PlayUSA heard, and it was reported by the Atlantic Journal Constitution, that Lt. Gov. Burt Jones, who leads the Senate, supports the effort and asked Dixon to take charge of the bill.
Revenue could support legislative priority on early childhood education
Georgia lottery revenue funds HOPE Scholarships and Pre-K education in Georgia.
Last year, House Speaker Jon Burns created a working group, led by Speaker Pro Tem Jan Jones, to examine how to improve early childhood education.
Five House members produced a report with recommendations for improving Pre-K education in Georgia. Implementing those recommendations would cost about $100 million.
Proponents plan to pitch online sports betting revenue as the perfect way to fund those Pre-K improvements.
“The legislature is taking a serious look at a report last week from the speaker pro tem aiming to strengthen Georgia Pre-K, teacher recruitment and retention,” Ryan said. “It comes out to about $100 million. With sports betting legislation, done through the Georgia Lottery, we believe we can easily bring in $140 million annually to Georgia Pre-K.”
The $140 million revenue projection from the SBA is based on mobile sports betting revenue in other states adjusted by the 11 million population of Georgia, making it the eighth-largest state in the US.

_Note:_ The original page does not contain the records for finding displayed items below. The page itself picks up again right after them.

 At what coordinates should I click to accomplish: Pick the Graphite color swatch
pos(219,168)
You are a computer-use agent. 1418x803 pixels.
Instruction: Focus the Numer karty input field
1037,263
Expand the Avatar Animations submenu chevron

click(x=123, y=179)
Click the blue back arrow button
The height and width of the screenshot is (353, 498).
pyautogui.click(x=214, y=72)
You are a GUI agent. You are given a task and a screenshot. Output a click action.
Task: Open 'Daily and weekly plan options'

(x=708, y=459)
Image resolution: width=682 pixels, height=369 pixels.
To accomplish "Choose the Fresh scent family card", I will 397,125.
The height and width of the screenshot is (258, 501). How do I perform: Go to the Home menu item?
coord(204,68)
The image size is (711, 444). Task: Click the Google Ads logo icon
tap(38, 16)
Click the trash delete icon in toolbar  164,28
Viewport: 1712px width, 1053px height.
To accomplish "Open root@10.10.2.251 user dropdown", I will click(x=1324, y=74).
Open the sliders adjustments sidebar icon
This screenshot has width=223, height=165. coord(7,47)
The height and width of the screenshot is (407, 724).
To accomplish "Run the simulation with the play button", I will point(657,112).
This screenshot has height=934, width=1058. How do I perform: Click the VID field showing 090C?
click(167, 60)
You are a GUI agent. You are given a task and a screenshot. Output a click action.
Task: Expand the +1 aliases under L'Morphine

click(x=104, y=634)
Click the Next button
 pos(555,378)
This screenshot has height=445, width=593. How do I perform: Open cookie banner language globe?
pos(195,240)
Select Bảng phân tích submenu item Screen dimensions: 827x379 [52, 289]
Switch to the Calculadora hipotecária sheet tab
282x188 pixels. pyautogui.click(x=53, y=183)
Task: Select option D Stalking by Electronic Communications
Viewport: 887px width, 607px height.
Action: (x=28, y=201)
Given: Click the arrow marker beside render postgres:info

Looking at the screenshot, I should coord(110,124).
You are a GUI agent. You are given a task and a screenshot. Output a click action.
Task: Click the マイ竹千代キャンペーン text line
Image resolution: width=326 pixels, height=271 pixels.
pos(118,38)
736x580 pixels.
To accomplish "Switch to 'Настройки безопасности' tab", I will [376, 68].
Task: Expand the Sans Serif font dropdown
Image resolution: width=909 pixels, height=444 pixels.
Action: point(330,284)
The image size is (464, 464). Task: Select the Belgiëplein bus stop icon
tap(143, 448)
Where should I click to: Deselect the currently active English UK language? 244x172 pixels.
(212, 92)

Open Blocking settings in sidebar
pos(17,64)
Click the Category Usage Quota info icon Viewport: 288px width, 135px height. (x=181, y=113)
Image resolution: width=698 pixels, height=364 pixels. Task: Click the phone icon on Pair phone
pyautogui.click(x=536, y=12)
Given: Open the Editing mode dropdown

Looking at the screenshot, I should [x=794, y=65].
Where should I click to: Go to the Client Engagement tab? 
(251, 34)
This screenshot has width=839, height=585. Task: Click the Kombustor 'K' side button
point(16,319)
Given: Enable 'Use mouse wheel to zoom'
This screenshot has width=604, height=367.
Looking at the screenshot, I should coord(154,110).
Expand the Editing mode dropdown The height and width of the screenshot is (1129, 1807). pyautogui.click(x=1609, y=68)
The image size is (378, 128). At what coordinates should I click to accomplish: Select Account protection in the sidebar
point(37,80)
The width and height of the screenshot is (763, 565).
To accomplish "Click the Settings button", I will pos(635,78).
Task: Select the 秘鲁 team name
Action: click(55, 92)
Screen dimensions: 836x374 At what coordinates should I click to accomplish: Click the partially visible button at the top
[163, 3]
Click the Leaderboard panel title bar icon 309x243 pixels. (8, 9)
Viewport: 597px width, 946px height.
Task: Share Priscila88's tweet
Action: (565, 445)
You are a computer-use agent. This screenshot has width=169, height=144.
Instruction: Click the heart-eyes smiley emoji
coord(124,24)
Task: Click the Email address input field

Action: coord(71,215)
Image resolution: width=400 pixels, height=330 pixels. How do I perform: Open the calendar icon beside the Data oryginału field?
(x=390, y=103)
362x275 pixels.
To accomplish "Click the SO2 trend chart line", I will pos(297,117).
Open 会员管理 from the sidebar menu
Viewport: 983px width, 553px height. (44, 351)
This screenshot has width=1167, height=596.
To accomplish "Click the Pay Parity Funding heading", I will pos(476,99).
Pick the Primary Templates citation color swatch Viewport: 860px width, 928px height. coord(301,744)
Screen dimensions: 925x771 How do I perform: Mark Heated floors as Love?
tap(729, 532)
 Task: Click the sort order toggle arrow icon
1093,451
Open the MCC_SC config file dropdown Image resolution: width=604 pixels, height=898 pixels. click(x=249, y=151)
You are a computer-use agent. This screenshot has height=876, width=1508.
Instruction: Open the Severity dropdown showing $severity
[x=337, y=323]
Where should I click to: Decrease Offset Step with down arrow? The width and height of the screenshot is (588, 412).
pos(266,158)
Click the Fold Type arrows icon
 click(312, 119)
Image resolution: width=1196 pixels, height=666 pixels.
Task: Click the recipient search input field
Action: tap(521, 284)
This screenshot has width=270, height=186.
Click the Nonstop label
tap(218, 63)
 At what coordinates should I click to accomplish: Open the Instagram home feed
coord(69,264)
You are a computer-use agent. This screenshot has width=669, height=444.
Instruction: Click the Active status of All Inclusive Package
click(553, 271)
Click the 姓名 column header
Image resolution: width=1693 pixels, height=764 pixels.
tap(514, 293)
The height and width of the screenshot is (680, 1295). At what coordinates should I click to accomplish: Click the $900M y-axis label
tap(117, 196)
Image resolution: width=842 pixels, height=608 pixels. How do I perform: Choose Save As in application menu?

Improving early childhood education doesn’t necessarily require online sports betting revenue. They can come from lottery reserves, which are at a record high. However, online sports betting revenue could help ensure that Pre-K funding is available going forward.
“What the lottery did in keeping the best and brightest in the state through the nationally renowned HOPE Scholarship program, we can do for Georgia Pre-K through sports betting revenue.”
Division continues in Georgia sports betting push
There was a thought that sports betting efforts could be less complicated in Georgia this session with everyone falling behind the constitutional amendment route in an election year. But that won’t happen.
Standalone sports betting legislation requiring a constitutional amendment already advanced in the Georgia Senate. Sen. Bill Cowsert passed SB 172 through the Senate Regulated Industries and Utilities Committee during the second day of the legislative session.
Cowsert’s constitutional amendment is the only sports betting bill to have success in Georgia so far. It passed the Senate in 2021. For some religious Georgia legislators, it’s easier to vote for allowing their constituents to decide whether they support sports betting than it is to say they support a gambling expansion.
“From my legal analysis, I agree with a version that this requires a constitutional amendment,” Cowsert said at the hearing earlier this session. “I just think it’s a real stretch to call sports betting a lottery game when that certainly was not a case at the time when we created our constitutional exception to allow lotteries.”
Last year, The House did favor the industry bill but never brought it to a vote. Proponents came armed with an opinion from former Georgia Supreme Court Justice Harold Melton that legalizing sports betting wouldn’t require a constitutional amendment if conducted under the lottery.
“Based on the judicial opinion and the fact that a constitutional amendment takes longer and requires a two-thirds vote, it would frankly be unnecessary,” Ryan said of a referendum. “The will of the legislature seems amenable to doing something just with sports betting and doing it this session rather than waiting to put it on the ballot. It’s more effective and efficient, and it gets the revenue to Georgia Pre-K faster.”